DATA FOR REVIEW section start
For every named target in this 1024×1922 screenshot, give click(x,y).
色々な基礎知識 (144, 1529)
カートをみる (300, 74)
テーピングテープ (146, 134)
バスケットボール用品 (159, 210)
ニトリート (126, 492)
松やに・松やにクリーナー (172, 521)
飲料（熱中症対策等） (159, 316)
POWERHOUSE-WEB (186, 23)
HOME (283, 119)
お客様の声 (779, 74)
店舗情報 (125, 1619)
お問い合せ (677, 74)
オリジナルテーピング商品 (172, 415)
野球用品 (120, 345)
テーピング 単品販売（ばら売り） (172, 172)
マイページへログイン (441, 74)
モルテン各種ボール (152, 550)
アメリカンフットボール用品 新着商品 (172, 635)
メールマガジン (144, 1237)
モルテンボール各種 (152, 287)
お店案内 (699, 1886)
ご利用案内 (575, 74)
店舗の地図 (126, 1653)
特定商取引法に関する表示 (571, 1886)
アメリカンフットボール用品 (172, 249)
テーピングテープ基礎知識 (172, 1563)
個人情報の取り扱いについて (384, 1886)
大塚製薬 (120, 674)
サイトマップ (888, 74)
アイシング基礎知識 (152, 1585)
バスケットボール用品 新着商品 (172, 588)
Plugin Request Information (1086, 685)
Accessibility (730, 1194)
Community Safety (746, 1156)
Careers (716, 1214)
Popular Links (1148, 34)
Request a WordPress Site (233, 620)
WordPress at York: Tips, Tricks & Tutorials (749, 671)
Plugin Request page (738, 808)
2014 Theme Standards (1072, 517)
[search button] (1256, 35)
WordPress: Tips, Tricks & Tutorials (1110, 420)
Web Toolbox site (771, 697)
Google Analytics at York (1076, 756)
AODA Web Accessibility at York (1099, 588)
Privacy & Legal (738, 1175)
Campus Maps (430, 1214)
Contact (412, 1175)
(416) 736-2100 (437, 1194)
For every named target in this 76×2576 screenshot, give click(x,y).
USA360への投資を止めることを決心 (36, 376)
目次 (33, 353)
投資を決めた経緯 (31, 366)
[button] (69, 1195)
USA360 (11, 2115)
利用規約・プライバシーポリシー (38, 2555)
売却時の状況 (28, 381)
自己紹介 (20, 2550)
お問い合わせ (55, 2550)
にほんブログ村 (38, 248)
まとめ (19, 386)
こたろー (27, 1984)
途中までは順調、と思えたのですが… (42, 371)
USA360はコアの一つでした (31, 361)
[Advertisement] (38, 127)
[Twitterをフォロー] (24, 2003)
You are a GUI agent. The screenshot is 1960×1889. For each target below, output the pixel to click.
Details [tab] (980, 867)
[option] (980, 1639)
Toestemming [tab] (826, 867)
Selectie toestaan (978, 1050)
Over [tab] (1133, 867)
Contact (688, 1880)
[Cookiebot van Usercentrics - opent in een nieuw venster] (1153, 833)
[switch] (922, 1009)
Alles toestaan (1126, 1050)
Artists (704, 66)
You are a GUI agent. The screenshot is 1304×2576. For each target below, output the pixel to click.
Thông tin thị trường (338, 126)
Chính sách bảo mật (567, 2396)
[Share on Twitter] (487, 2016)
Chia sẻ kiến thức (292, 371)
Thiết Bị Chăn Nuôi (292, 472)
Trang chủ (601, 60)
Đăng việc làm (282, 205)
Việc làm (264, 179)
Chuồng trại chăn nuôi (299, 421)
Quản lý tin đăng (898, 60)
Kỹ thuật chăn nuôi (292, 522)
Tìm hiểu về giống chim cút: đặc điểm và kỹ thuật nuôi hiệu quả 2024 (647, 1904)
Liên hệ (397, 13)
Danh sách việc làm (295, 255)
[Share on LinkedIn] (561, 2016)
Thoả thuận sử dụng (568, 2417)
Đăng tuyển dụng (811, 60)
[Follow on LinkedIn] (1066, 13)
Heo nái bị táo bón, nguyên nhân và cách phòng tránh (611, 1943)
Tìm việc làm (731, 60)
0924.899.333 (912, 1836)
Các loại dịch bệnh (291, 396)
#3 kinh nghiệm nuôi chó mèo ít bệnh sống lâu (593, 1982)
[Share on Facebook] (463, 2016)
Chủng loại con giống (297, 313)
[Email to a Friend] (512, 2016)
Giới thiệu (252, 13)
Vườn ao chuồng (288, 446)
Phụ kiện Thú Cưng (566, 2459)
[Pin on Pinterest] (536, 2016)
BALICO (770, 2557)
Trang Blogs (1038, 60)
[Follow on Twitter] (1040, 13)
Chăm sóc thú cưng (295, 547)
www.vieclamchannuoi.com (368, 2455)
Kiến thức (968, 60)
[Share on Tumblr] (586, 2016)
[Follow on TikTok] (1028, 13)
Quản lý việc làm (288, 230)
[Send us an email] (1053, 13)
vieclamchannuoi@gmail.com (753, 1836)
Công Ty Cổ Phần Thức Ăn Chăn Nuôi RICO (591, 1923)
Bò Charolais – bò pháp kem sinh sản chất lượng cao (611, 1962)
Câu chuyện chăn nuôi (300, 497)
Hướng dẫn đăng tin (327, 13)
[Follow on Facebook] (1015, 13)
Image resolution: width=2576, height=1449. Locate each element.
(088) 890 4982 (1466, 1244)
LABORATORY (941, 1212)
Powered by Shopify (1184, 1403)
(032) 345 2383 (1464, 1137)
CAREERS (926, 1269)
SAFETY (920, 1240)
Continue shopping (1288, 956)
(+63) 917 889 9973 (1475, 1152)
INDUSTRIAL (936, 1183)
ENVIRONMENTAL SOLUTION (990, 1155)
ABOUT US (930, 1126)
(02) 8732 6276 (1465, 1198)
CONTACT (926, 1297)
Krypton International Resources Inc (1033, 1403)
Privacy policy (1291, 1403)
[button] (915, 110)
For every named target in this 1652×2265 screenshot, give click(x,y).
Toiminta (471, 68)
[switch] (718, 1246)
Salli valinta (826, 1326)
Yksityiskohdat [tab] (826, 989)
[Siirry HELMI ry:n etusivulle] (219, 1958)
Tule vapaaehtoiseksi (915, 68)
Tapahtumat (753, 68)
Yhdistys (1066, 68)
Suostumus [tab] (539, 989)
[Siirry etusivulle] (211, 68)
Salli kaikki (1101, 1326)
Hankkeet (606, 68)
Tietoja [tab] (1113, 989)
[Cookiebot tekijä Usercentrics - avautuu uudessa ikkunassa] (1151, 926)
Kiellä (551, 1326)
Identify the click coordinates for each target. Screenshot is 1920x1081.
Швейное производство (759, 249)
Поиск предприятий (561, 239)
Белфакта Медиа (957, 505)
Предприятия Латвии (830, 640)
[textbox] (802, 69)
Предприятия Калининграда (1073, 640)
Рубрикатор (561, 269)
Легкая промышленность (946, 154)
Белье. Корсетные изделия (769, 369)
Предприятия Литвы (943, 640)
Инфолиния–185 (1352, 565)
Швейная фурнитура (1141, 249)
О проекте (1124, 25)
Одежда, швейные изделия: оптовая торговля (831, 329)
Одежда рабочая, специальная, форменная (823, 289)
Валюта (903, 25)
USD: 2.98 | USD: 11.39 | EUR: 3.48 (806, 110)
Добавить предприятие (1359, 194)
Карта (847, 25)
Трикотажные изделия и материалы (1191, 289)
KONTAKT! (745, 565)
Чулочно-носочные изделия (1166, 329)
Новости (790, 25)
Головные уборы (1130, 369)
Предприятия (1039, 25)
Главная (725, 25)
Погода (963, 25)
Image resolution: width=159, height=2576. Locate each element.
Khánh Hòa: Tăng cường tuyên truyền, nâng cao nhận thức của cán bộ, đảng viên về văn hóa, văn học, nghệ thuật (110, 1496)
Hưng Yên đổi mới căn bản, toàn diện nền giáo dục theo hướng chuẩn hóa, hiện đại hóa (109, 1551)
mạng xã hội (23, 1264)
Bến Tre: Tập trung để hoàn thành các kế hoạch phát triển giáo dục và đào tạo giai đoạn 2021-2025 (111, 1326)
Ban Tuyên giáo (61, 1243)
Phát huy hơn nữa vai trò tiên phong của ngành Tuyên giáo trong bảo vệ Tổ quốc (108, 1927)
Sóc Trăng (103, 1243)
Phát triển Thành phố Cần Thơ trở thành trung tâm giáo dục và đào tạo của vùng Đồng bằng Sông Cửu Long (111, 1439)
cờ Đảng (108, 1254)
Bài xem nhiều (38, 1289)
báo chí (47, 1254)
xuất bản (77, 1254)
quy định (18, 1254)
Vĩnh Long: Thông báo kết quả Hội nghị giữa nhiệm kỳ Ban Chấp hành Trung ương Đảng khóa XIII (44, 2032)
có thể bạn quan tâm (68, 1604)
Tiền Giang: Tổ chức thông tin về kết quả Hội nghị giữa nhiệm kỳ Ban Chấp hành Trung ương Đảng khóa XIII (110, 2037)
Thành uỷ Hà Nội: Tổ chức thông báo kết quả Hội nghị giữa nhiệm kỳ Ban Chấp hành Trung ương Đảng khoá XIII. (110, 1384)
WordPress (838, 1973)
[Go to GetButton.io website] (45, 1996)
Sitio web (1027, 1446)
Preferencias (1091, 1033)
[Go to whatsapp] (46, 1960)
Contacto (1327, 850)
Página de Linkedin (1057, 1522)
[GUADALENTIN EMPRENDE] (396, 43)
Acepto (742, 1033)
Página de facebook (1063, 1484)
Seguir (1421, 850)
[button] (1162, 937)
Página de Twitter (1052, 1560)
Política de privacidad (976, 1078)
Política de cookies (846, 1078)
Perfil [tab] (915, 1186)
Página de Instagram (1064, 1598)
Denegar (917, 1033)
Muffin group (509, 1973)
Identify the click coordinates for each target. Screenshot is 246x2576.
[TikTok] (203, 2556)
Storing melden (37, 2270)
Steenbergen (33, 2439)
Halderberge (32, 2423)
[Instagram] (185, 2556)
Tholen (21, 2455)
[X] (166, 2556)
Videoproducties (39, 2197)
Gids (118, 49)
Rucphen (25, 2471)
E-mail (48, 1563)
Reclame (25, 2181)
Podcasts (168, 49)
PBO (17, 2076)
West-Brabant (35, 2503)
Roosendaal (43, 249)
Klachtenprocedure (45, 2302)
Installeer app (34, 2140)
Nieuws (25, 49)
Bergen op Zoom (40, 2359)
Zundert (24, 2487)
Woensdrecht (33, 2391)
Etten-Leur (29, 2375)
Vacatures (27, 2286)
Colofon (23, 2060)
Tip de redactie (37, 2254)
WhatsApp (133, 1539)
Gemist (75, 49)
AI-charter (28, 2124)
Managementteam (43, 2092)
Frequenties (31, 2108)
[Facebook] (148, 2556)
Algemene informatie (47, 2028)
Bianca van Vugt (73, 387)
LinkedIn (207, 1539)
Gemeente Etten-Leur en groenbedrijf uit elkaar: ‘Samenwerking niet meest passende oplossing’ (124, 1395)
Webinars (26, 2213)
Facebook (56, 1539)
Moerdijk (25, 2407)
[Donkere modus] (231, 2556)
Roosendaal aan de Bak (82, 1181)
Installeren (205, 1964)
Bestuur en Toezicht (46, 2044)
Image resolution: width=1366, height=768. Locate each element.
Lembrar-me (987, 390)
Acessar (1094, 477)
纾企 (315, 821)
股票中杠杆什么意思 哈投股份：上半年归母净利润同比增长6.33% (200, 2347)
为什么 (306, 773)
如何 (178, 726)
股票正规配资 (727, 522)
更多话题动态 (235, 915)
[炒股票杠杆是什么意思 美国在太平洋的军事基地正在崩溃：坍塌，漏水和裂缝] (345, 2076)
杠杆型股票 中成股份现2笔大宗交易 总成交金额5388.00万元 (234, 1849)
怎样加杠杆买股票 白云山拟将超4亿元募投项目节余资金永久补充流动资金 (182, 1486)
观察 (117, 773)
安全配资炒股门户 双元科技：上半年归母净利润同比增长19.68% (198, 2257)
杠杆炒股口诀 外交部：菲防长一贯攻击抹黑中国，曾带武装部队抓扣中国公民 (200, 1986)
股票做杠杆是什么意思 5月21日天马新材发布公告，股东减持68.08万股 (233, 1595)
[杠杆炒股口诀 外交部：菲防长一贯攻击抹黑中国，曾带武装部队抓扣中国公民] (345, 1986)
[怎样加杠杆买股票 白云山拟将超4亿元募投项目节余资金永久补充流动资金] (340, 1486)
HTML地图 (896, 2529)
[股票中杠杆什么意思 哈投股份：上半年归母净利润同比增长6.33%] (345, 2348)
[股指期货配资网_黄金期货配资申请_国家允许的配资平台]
DATA FOR REVIEW section end
Which lines above run from the one containing "2014 Theme Standards (1072, 517)" to the one containing "(416) 736-2100 (437, 1194)"? Give them again exactly, both ends included.

2014 Theme Standards (1072, 517)
[search button] (1256, 35)
WordPress: Tips, Tricks & Tutorials (1110, 420)
Web Toolbox site (771, 697)
Google Analytics at York (1076, 756)
AODA Web Accessibility at York (1099, 588)
Privacy & Legal (738, 1175)
Campus Maps (430, 1214)
Contact (412, 1175)
(416) 736-2100 (437, 1194)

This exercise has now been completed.